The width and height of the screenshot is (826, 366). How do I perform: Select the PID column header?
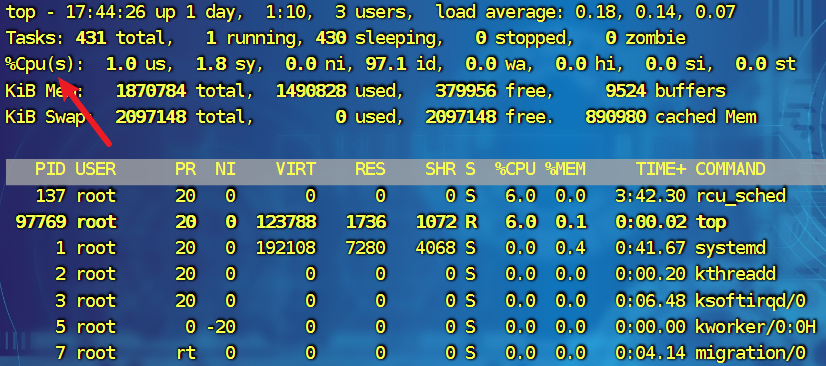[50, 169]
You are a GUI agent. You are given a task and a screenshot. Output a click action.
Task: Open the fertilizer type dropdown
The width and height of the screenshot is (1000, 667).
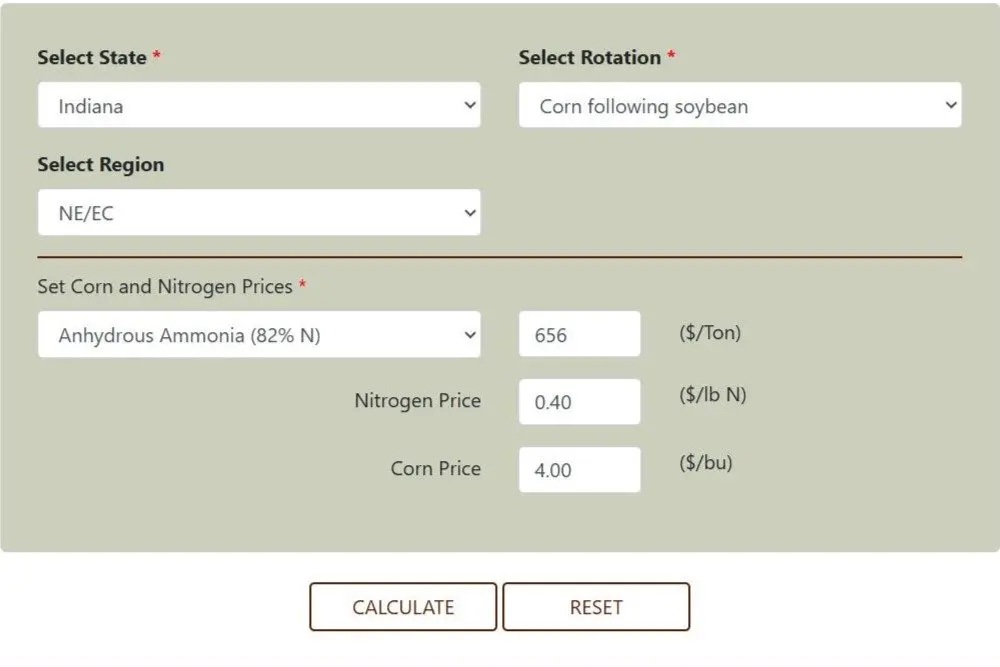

***

» INSTRUCTIONS TO FOLLOW
Reproduce every line above as written, skipping pictures.

» TASK ANSWER
The width and height of the screenshot is (826, 366). How do I perform: Select the PID column header?
[50, 169]
You are a GUI agent. You are given a task and a screenshot. Output a click action.
Task: Open the fertilizer type dropdown
The width and height of the screenshot is (1000, 667).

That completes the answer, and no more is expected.